Two. There won’t be any inspection issues to wrangle over . . . because there won’t be an inspection.

Inspecting the Soil, Not the House

Of course, those two pluses can be at least partially offset by these two negatives:

One.  While the home’s condition may not matter, the condition of the soil underneath it might (softer soil or land near wetlands can require pilings, which increase construction costs).

As a result, any sale might be contingent on the results of a soil test.

Two. Builders and developers pay wholesale, not retail.

That’s because they need to bake in a profit for when they sell — something owner-occupants don’t have to worry about.

Crunching the Numbers

So, is it (a teardown)?

This 3-step formula is a good start:  1) determine the current top of the immediate block; 2) overshoot that price by 25% – 33%; then 3) divide by 3 to determine the value of the land.

Assuming the current top of the block is now \$800k, developers could safely put up a well-conceived and built \$1M+ spec home that pushed all of modern Buyers’ buttons (open floor plan, high-end finishes, tall ceilings and lots of windows, wireless technology, etc.).

Dividing \$1M by 3 = \$333k.

That’s what the homeowner could roughly expect to get from builders.

Photo Finish

A thoughtful CMA (“Comparative Market Analysis”) by a good local Realtor can determine if the existing home is worth more than that, after budgeting for any needed fix-up or prep costs.
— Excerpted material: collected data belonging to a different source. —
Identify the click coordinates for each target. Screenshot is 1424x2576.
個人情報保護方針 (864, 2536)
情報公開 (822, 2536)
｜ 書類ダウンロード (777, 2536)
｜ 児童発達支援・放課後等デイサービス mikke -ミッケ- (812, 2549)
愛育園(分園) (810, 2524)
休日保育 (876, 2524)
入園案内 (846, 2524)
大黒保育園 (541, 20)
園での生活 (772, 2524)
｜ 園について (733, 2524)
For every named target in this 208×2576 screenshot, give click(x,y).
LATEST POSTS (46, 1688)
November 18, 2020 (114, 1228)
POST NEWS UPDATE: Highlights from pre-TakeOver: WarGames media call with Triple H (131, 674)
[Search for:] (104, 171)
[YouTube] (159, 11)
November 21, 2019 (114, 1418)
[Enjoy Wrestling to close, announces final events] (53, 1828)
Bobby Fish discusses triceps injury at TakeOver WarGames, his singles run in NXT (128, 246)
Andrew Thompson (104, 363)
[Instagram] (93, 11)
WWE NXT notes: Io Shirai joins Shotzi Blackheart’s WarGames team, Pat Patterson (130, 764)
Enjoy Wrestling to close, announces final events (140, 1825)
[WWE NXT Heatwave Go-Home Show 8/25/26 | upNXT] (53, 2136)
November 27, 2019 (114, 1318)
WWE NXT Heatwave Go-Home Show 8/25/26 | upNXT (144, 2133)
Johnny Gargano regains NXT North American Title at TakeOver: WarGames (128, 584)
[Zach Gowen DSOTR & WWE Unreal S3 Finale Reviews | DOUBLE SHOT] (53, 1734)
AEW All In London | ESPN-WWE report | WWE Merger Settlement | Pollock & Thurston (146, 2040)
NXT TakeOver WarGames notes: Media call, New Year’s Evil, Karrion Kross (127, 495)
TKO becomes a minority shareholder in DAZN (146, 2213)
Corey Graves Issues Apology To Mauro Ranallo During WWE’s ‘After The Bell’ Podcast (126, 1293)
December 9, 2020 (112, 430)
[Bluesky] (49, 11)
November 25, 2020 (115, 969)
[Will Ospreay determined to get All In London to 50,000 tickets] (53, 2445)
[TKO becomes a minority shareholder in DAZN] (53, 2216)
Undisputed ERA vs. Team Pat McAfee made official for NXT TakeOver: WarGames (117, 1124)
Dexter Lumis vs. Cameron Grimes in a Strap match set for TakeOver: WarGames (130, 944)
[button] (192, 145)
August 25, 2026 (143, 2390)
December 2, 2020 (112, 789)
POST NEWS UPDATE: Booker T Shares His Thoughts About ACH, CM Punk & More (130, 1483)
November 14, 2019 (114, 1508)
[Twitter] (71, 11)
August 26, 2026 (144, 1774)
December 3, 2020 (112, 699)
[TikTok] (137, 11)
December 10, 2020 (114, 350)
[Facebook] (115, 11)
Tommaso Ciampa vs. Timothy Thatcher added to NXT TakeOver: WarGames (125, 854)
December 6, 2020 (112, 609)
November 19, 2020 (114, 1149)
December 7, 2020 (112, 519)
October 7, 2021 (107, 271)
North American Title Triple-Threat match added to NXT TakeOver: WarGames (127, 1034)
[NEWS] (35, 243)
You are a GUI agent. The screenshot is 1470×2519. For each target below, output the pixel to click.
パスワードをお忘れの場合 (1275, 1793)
If it’s not — or, it’s too close to call?

The listing agent markets to both owner-occupants and builders, and lets the market sort it out . . .

**The local municipality may require the Buyer and Seller to hold a relatively nominal amount in escrow, until the Buyer’s new home plan is reviewed and approved.

P.S.:  One of the nice things about teardowns for a listing agent, post-closing, is record keeping — as in, very minimal.

While the usual statute of limitations for agent liability on a deal is six years, once the existing structure is gone, I typically only retain documentation relating to soil tests, the Purchase Agreement, and closing worksheet (now called the “ALTA”).